Many other variations can be described, however the examples above, sufficiently demonstrate that a large field of different configurations is possible within the scope of the present invention. Therefore, it will be understood that the scope of the invention is not limited to the illustrated embodiments. Any alterations and further modifications in the described embodiments, and any further applications of the principles of the invention as described herein, are contemplated as would normally occur to one skilled in the art to which the invention relates.

CONCLUSION, RAMIFICATIONS, AND SCOPE

From some of the embodiment descriptions above, a number of advantages become evident, related to:

a. new kazoo devices yielding a pleasing musical sound, which can be used by persons capable of humming a melody in tune, requiring only singing skills,

b. new electronic kazoo devices providing a controlled audio signal, free from buzzing content, to applications or devices using a kazoo device as an audio input,

c. new electronic kazoo musical instruments transforming a person's humming sound to a pleasing instrumental sound, acoustically perceived as a saxophone's, or other wind instrument's sound,

d. such musical instruments that are portable, compact and self-contained, easily transported while being played or not,

e. such musical instruments that are capable of being connected to earphones for practice, or to external amplified speakers, or audio consoles for live performance, with zero latency,

f. such musical instruments that can be played, while accompanying the played melody with music, or rhythm, from an internal or external audio source such as a mp3 player, a drum machine, a synthesizer, or other,

g. such musical instruments that are hands-free, capable of being played by a person accompanying the melody hummed by a hand-operated musical instrument, or of being played by physically handicapped persons, who cannot use effectively their hands.
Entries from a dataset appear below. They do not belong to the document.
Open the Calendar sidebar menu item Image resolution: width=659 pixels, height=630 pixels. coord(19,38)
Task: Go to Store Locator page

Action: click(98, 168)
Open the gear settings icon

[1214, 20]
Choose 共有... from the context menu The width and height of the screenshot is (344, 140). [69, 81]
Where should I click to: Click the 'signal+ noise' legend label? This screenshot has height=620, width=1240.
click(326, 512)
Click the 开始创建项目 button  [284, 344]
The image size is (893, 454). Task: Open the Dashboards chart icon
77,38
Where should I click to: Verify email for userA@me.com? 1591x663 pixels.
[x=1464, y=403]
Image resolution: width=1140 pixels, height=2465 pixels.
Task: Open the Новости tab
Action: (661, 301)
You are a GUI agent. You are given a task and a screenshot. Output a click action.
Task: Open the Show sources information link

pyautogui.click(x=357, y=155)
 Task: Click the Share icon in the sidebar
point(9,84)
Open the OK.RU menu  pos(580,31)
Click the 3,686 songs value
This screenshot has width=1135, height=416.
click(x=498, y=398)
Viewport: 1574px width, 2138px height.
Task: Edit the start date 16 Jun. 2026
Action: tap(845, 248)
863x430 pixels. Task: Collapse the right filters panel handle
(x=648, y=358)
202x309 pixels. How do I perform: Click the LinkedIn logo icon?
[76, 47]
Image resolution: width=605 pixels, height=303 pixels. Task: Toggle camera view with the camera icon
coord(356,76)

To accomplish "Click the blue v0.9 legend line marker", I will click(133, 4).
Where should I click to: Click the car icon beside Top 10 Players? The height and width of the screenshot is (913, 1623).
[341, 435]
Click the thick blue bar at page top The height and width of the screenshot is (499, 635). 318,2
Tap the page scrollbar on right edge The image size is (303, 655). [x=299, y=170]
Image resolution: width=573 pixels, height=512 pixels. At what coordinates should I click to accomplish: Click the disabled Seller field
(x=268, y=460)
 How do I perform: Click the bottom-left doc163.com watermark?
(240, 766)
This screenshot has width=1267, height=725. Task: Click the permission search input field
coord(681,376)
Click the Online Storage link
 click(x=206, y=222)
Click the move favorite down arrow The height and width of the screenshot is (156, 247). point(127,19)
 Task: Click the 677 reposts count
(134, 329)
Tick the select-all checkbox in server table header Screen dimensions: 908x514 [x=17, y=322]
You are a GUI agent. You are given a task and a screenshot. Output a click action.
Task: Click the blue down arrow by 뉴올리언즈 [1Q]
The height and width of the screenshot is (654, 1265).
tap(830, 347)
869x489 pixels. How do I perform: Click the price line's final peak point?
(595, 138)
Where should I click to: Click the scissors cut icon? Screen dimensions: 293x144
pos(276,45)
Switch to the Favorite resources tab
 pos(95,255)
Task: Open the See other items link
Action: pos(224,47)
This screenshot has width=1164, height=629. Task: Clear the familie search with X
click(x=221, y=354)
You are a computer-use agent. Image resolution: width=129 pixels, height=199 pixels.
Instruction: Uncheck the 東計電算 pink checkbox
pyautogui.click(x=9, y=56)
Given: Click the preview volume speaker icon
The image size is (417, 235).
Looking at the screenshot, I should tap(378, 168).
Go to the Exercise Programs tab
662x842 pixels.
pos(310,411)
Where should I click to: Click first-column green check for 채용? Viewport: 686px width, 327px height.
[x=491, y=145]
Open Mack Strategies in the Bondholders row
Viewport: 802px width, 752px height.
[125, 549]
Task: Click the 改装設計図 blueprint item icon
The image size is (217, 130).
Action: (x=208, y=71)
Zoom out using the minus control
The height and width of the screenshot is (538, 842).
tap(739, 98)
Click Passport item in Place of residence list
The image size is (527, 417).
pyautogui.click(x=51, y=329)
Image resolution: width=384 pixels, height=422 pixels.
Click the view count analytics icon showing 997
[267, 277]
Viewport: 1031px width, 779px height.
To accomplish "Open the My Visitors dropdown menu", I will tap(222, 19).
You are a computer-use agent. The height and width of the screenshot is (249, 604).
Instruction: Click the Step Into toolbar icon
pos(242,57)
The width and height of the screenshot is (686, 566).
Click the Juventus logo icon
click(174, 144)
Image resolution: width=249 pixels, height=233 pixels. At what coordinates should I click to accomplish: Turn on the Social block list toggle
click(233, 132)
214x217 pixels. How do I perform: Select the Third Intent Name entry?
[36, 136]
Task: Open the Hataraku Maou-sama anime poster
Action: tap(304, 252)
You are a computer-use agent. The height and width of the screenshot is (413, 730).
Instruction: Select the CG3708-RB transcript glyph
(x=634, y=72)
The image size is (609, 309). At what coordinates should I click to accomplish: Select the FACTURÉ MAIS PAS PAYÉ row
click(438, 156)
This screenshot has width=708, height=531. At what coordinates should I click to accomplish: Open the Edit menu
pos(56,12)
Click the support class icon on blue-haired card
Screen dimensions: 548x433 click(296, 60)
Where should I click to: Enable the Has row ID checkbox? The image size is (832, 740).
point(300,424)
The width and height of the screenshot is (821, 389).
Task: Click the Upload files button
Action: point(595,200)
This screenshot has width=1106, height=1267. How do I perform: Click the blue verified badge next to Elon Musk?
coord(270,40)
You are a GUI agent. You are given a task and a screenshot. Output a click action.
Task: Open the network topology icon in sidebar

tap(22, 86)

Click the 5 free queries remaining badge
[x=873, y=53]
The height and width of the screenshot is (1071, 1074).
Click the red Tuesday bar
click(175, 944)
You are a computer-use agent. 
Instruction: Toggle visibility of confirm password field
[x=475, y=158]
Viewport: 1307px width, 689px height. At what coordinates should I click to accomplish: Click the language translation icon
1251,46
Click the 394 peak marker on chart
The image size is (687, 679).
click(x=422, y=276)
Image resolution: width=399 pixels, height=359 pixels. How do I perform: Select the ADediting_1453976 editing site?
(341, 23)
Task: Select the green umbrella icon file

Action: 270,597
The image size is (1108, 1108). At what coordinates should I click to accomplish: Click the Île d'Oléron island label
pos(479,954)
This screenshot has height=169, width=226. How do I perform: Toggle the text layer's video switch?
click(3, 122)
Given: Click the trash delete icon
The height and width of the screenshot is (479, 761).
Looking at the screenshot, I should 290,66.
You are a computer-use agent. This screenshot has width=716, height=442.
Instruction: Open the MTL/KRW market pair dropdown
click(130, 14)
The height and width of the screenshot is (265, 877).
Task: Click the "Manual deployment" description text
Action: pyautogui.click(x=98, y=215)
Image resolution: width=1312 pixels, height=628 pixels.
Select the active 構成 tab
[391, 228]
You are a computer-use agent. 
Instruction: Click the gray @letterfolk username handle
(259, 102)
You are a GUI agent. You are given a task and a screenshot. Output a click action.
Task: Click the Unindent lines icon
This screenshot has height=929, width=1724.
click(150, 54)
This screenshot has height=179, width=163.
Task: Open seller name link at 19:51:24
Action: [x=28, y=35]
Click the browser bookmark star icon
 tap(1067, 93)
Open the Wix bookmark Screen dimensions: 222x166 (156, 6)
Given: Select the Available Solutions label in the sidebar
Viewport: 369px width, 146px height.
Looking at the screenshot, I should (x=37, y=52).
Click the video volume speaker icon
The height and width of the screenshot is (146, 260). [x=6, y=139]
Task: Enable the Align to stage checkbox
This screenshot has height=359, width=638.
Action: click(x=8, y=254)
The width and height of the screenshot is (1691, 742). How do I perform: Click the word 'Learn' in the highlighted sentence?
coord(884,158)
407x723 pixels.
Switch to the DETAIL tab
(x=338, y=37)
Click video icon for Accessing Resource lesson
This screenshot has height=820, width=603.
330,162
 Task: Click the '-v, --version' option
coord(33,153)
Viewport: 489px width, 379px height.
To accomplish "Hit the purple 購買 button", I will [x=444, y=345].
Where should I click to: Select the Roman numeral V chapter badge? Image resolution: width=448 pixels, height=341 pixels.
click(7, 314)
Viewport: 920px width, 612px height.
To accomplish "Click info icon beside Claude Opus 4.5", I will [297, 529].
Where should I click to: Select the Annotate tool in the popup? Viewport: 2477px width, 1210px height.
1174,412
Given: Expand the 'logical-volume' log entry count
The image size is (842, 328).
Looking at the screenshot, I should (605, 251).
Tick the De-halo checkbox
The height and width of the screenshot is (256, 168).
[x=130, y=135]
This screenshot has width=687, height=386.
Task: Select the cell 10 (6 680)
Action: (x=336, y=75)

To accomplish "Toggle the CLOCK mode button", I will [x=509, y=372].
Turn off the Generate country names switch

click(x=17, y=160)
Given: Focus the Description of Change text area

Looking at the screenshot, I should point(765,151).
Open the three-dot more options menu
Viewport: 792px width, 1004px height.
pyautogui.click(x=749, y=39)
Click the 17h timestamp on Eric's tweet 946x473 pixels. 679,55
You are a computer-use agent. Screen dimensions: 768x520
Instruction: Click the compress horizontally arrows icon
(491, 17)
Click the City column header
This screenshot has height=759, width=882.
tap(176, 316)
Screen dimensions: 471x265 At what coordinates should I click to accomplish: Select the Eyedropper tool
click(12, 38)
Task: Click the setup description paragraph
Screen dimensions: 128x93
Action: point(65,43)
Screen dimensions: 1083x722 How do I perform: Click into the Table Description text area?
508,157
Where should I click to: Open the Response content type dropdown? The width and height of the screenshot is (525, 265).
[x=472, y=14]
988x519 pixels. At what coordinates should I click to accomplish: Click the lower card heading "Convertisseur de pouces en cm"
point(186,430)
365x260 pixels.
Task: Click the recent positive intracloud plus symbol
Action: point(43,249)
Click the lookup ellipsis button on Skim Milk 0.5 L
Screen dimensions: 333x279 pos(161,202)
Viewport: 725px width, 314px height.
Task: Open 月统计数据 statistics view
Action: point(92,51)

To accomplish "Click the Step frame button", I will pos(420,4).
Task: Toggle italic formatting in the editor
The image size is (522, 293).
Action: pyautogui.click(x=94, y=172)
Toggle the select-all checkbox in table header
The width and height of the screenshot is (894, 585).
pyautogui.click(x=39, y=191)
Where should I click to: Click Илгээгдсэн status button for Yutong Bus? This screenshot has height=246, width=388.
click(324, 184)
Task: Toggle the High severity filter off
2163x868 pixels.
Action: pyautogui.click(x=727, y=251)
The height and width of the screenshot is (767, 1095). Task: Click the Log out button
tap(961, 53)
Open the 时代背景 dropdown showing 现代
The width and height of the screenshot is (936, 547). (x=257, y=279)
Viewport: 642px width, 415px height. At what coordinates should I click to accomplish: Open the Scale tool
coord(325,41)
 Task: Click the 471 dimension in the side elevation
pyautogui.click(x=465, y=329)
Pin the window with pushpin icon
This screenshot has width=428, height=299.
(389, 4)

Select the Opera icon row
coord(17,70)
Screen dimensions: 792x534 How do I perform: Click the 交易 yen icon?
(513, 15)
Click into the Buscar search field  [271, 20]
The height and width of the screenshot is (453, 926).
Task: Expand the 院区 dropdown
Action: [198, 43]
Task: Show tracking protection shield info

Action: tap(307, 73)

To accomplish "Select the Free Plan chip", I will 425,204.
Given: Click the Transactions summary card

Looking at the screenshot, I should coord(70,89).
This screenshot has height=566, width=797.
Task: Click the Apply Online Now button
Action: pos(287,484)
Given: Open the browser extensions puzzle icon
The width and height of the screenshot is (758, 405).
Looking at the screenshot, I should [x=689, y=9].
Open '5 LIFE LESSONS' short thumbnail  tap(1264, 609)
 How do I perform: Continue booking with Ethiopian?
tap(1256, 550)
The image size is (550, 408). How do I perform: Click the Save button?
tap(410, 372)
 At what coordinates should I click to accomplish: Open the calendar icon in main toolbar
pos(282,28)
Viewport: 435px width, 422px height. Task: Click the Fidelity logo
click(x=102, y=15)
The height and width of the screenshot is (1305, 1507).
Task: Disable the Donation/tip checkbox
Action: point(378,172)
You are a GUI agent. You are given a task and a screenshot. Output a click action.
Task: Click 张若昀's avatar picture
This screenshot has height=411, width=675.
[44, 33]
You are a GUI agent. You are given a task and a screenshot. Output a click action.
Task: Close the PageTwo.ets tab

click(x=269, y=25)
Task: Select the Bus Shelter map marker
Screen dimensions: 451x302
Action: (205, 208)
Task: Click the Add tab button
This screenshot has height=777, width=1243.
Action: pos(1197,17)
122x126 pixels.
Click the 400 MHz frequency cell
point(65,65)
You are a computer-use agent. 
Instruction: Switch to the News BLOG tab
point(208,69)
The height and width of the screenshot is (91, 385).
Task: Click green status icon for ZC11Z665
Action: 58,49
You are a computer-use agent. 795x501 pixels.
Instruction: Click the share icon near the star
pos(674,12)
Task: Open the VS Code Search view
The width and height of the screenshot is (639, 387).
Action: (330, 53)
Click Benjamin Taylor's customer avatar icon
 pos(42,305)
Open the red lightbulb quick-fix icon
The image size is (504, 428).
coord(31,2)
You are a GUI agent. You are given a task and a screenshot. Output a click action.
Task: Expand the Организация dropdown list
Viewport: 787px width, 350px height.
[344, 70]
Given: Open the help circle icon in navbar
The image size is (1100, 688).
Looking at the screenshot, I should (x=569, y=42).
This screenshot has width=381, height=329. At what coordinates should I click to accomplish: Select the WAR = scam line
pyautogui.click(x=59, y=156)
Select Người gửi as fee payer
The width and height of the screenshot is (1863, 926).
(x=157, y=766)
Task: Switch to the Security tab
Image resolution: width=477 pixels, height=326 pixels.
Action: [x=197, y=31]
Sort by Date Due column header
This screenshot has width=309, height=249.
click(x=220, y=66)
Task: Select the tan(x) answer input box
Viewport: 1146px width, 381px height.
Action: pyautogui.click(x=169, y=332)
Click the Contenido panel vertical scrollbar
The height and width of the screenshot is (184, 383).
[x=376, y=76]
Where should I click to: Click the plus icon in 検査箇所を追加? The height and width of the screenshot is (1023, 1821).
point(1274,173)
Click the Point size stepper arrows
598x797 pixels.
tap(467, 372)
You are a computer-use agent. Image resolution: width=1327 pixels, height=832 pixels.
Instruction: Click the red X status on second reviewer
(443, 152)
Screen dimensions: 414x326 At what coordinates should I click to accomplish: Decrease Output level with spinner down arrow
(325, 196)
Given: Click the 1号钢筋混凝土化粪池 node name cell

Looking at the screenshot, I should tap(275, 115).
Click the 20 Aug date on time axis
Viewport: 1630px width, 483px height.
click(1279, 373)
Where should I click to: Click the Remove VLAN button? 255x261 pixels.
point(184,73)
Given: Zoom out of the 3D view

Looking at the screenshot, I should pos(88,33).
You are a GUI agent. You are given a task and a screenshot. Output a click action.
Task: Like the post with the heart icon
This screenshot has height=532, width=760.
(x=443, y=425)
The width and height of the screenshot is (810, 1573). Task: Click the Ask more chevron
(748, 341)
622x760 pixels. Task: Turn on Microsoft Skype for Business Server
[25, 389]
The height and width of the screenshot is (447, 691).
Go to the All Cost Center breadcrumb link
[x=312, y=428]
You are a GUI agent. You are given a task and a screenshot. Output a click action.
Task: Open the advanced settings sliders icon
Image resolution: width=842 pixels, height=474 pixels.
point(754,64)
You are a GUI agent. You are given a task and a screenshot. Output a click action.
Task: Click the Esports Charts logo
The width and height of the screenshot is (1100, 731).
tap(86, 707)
h. such audio devices and musical instruments that can be manufactured at low cost.

Accordingly, the reader will see that the kazoo device concept and the method of transforming a person's humming to a pleasing musical sound provide for numerous new applications, in the fields of kazoo devices and kazoo musical instruments.

While the detailed descriptions of the illustrated embodiments contain specificities, these should not be construed as limitations on the scope, but as examples for explanation purposes. One of ordinary skill in the art will realize that the invention may be practiced without the use of these specific details.

Although the invention is described herein with reference to the discussed embodiments, one skilled in the art will readily appreciate that other applications may be substituted for those set forth herein without departing from the spirit and scope of the present invention. Accordingly, the invention should only be limited by the Claims included below.